The reengineering of deferitrin (26) was predicated on the observation that both 26 and (S)-3′-(HO)-DADFT (30) were orally active iron chelators and that when the 4′-(OH) of DADFT was methylated, there was a remarkable increase in ICE and an increase in toxicity accompanying the greater lipophilicity.[162,166] It was discovered that introducing the polyether fragment 3,6,9-trioxadecyl at the 4′-(OH) of 26 or the 3′-(OH) of 30, providing 4′-(HO)- and (S)-3′-(HO)-DADFT-PE (34 and 36, Table 5), respectively, led to less lipophilic, remarkably efficient iron chelators with no renal toxicity, even when the molecules were administered b.i.d.[162,167,168]

It was also clearly demonstrated that fixing polyether fragments to desferrithiocin itself (Figure 29 and Table 9) resulted in ligands with excellent ICE values and minimal toxicity.[177] The take home message, then, was that polyether fragments can have a profound effect on a ligand’s toxicity profile. However, the (S)-4′ and (S)-3′-DADFT-PEs 34 and 36 had better ICE properties than the DFT-PE’s 47 and 48 and were good candidates for human clinical trials. A magnesium salt of 3′-polyether ligand 36 (SPD602, deferitazole magnesium) is now in phase II clinical trials with Shire.[172,173] It will be interesting to learn whether using the magnesium salt of the chelator is responsible for the ligand’s observed tolerability issues, e.g., GI effects.[172,173] As all of our data was derived from the corresponding acid or sodium salt, this is difficult for us to evaluate.
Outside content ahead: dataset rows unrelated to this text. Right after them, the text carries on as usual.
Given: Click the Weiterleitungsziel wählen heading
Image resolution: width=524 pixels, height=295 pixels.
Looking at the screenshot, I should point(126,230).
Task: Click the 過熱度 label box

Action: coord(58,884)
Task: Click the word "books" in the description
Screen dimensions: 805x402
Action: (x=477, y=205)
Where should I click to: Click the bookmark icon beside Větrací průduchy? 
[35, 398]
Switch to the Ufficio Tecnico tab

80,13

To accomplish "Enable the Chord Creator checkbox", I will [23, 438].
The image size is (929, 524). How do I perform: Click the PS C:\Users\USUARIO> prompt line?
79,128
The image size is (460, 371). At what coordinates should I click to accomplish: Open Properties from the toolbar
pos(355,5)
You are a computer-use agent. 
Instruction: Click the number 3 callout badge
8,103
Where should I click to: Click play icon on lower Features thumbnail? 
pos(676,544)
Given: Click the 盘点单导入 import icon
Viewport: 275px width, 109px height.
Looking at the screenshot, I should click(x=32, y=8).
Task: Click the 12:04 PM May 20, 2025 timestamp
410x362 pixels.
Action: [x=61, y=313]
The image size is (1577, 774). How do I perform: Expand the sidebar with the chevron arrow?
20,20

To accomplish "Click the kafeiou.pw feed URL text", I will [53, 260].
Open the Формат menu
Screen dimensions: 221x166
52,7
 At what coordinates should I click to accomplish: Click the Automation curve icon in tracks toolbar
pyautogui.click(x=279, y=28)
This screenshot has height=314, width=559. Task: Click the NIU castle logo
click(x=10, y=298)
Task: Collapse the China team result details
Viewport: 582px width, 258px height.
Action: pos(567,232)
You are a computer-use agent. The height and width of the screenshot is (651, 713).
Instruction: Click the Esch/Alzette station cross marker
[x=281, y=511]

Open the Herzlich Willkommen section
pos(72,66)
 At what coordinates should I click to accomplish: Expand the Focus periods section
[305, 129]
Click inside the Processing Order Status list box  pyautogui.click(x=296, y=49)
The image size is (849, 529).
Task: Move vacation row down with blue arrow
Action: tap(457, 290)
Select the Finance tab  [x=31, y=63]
Nevertheless, there were two properties of 3′-polyether 36 that left room for improvement. The parent acid was an oil, and the dose–response curve for 36 plateaued in rodents very quickly: doubling the dose reduced the ICE by 40%. Changing the length of the 3,6,9-trioxadecyloxy polyether fragment on (S)-4′-(HO)-DADFT-PE (34) to a 3,6-dioxaheptyloxy group provided a ligand with all of the desired properties, (S)-4′-(HO)-DADFT-norPE (44).[170,171,177] It is a very effective deferration agent in both rodents and primates (ICE ∼26%), thus increasing its index of success in humans. It is a crystalline solid and performs very well in capsules in both species. Ligand 44 also has a better dose–response profile and better access to the relevant organs in rodents than 3′-polyether 36.[170,171] It has now moved into human clinical trials with Sideris as SP420. These studies will ultimately reveal which ligand is the most useful. Each may offer advantages to thalassemia subpopulations.

Probably the most relevant finding in these studies, the relationship among ligand lipophilicity, iron clearing efficiency, and toxicity, will define future chelator design strategies. The concept that unfolds is one in which highly lipophilic chelators are designed for efficient oral absorption such that, once absorbed, they can be quickly metabolized to hydrophilic, likely minimally toxic, active iron decorporation agents. As the literature continues to underscore the potential application of iron chelators to a broad spectrum of diseases, there will no doubt be a rapid expansion in interest in chelation therapy. The authors and patients remain indebted to NIDDK, the University of Florida Health Center, and the involved corporate entities for their support of these studies.